(Pixel coordinate grounding data)
Segment Open

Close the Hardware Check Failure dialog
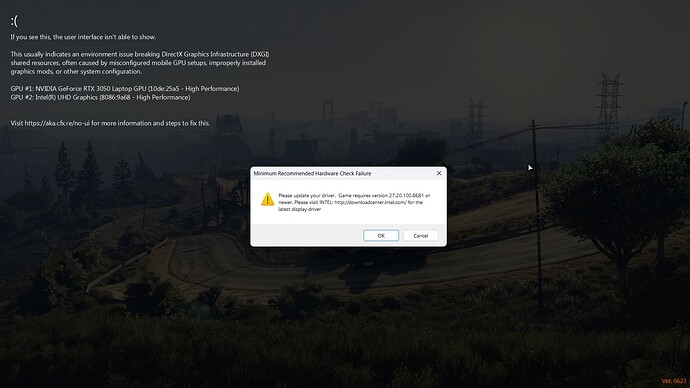 pos(439,173)
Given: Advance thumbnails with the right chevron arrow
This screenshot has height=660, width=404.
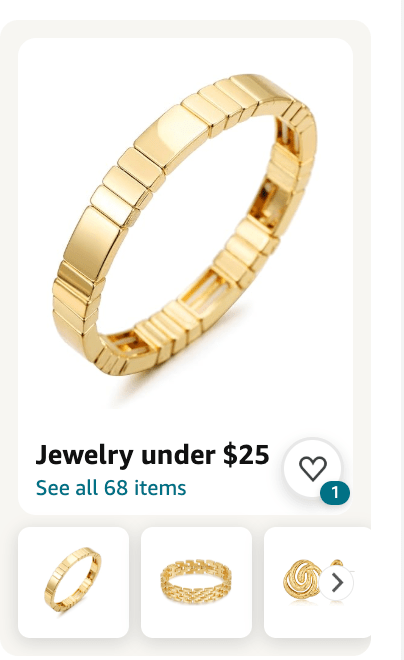Looking at the screenshot, I should coord(336,583).
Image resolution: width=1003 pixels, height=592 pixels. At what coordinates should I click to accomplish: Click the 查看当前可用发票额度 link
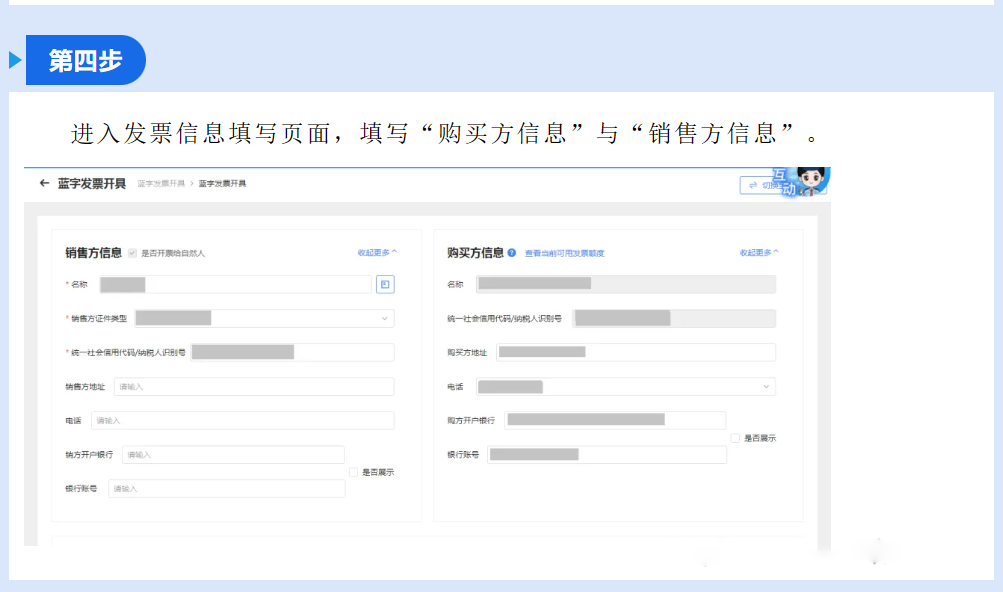564,254
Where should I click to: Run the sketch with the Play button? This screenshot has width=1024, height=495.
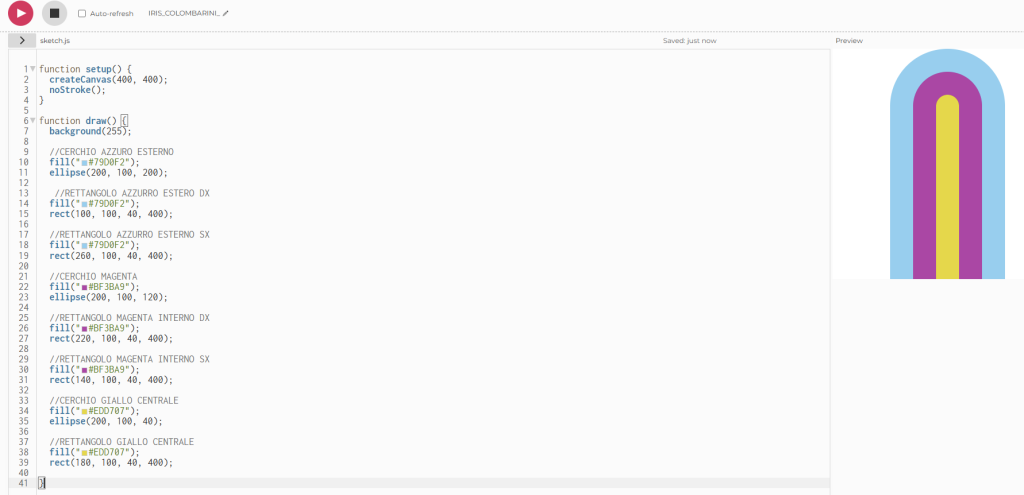(x=20, y=14)
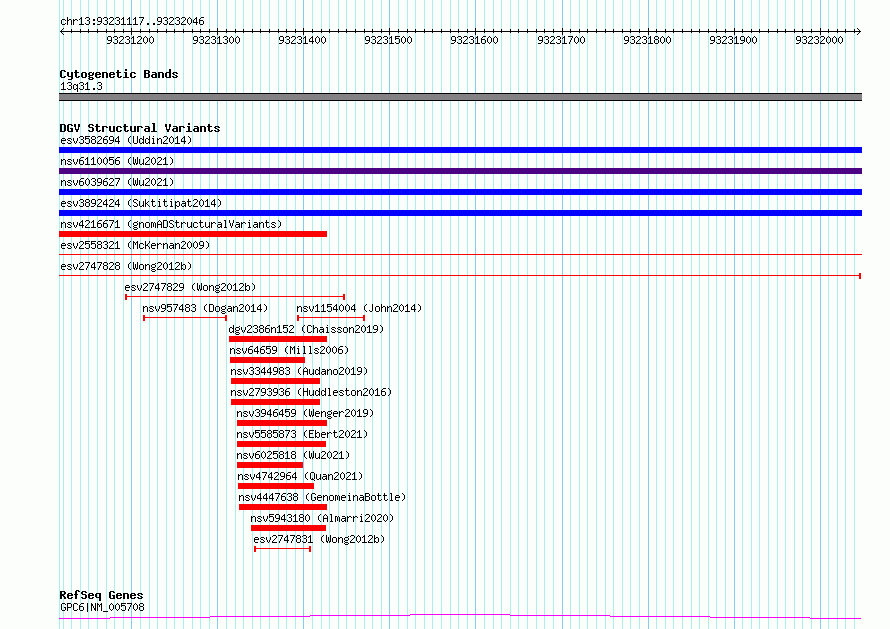Click the nsv5585873 Ebert2021 variant label
The image size is (890, 629).
pyautogui.click(x=302, y=434)
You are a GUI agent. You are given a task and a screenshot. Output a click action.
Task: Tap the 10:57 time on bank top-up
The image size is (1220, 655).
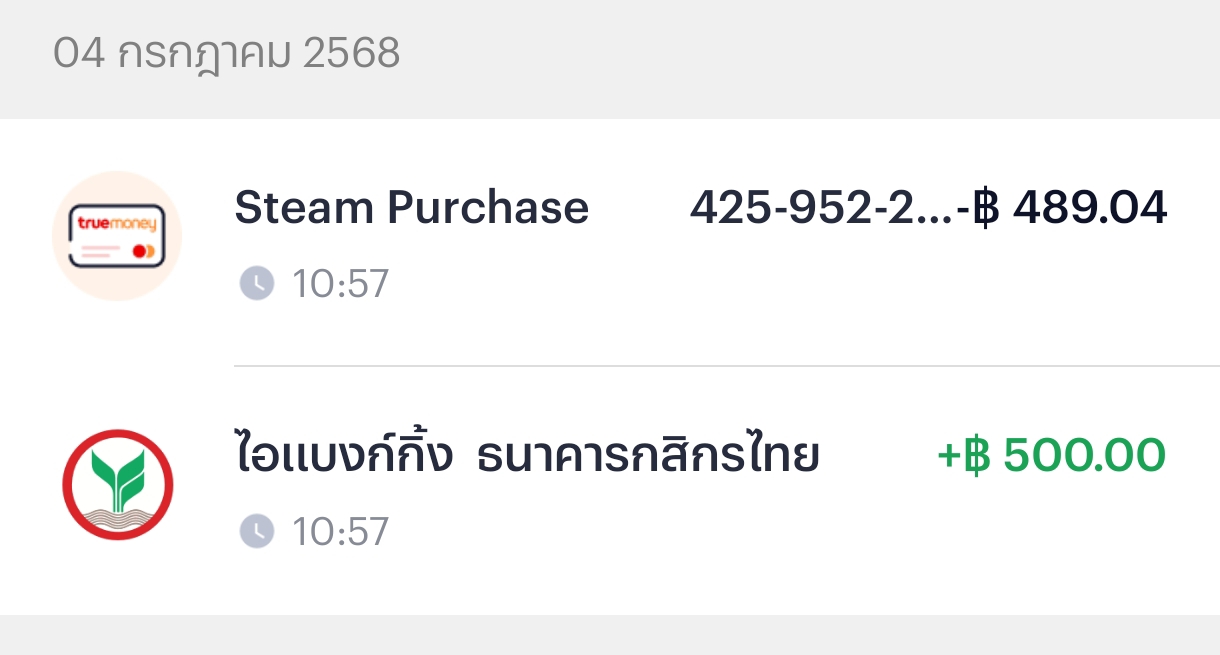point(340,532)
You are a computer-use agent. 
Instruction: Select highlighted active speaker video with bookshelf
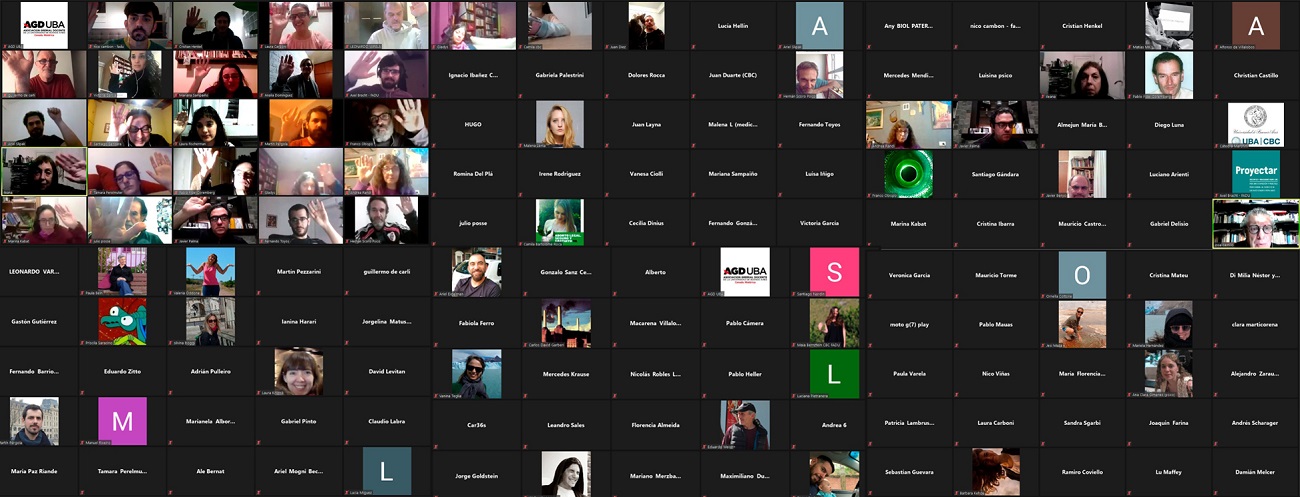coord(1255,222)
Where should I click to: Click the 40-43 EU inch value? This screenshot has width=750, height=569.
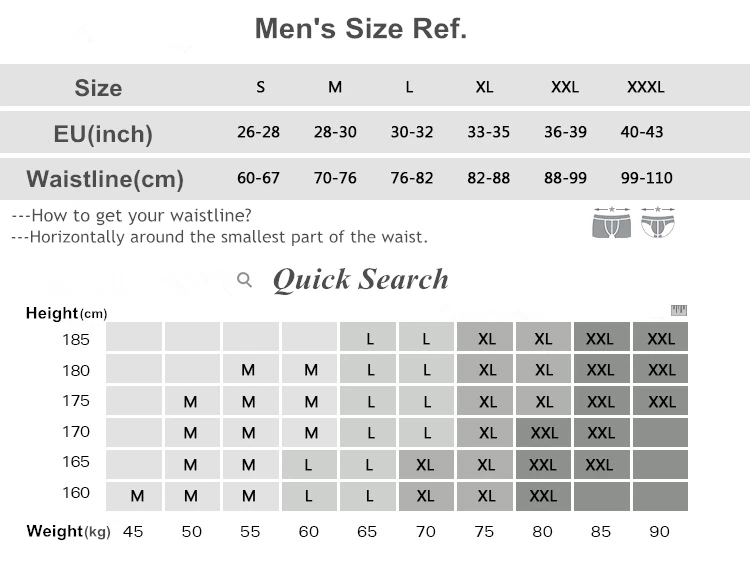[642, 131]
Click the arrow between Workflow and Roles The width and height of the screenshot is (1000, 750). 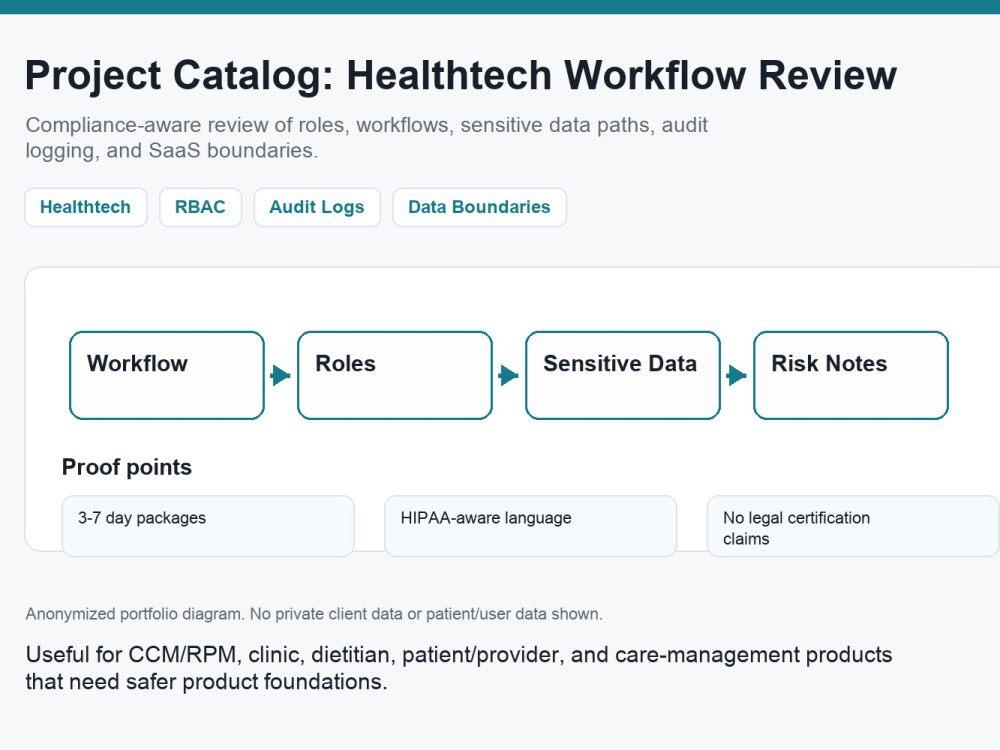281,375
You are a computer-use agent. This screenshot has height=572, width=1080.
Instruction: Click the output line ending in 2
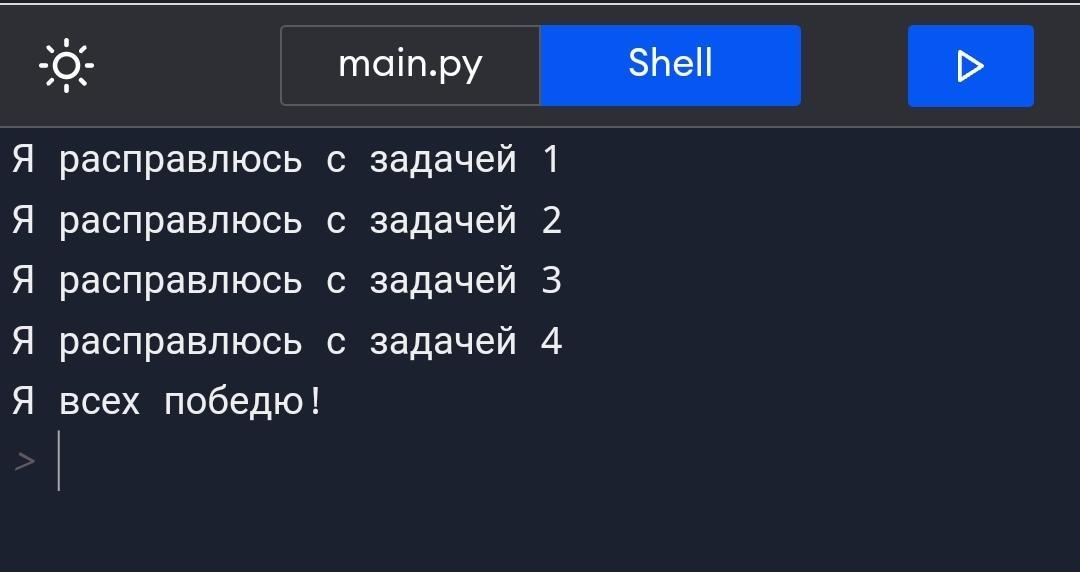point(285,221)
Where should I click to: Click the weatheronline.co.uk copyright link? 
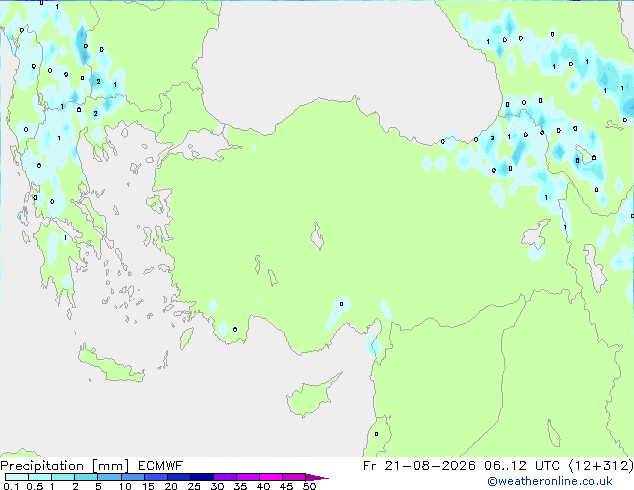tap(550, 481)
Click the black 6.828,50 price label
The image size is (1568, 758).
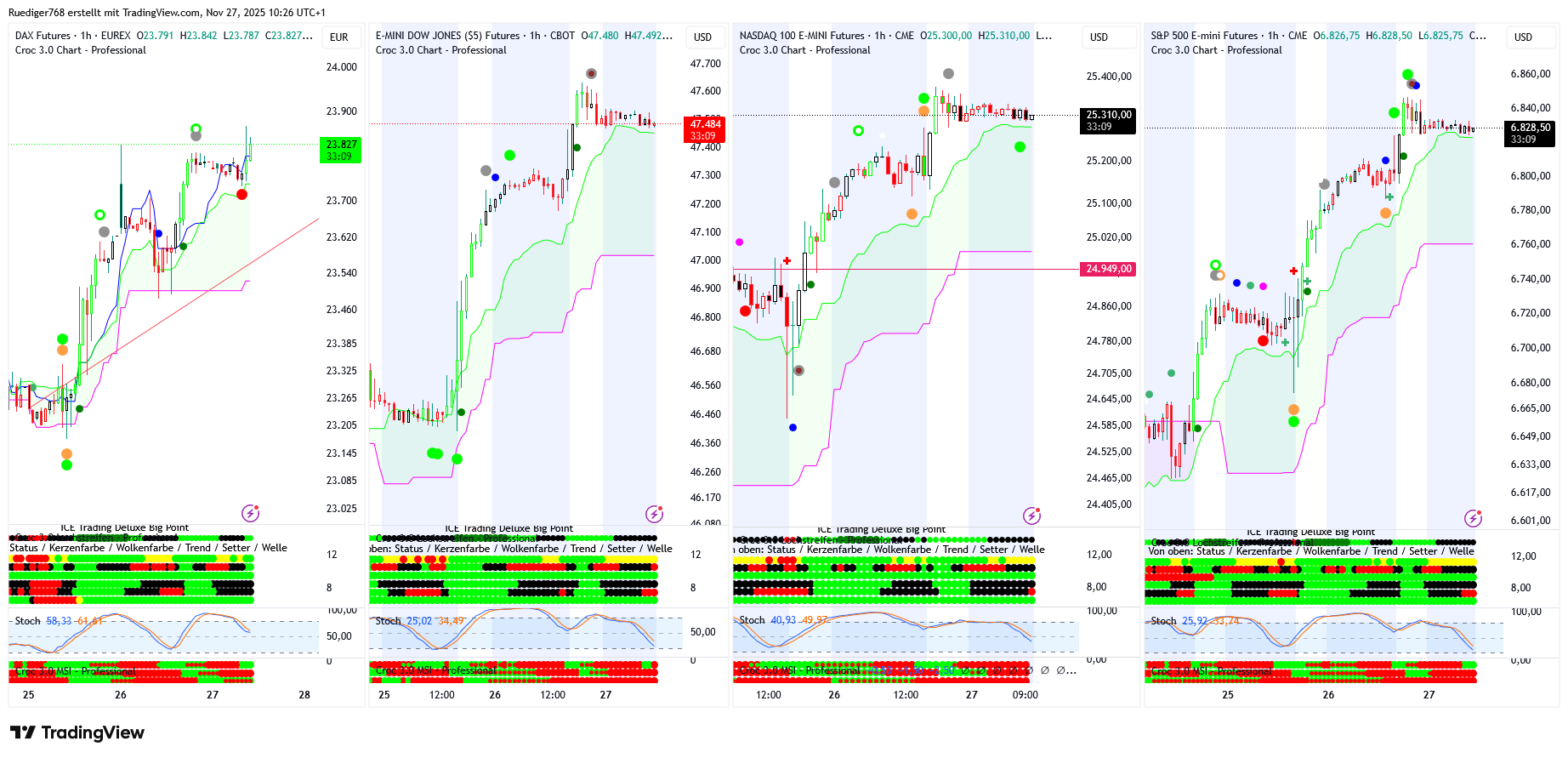(1530, 133)
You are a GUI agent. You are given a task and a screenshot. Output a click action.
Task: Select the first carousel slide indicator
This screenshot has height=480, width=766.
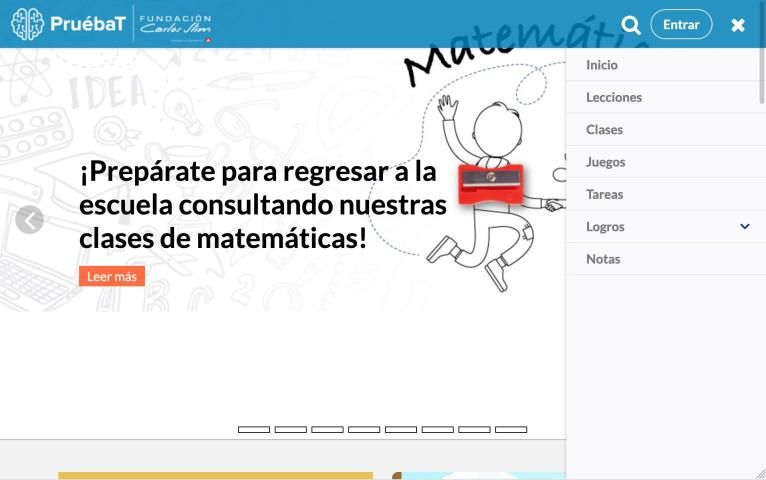tap(254, 429)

Segment Closed

*WHAT THE TASK REQUIRES*. Return exactly the lines that begin with the one containing "Instruction: Click the" and end with the final line of the data above; include no pictures.

*RESPONSE*.
Instruction: Click the output line ending in 2
point(285,221)
Where should I click to: Click the weatheronline.co.uk copyright link? 
tap(550, 481)
Click the black 6.828,50 price label
The image size is (1568, 758).
(1530, 133)
You are a GUI agent. You are given a task and a screenshot. Output a click action.
Task: Select the first carousel slide indicator
This screenshot has height=480, width=766.
tap(254, 429)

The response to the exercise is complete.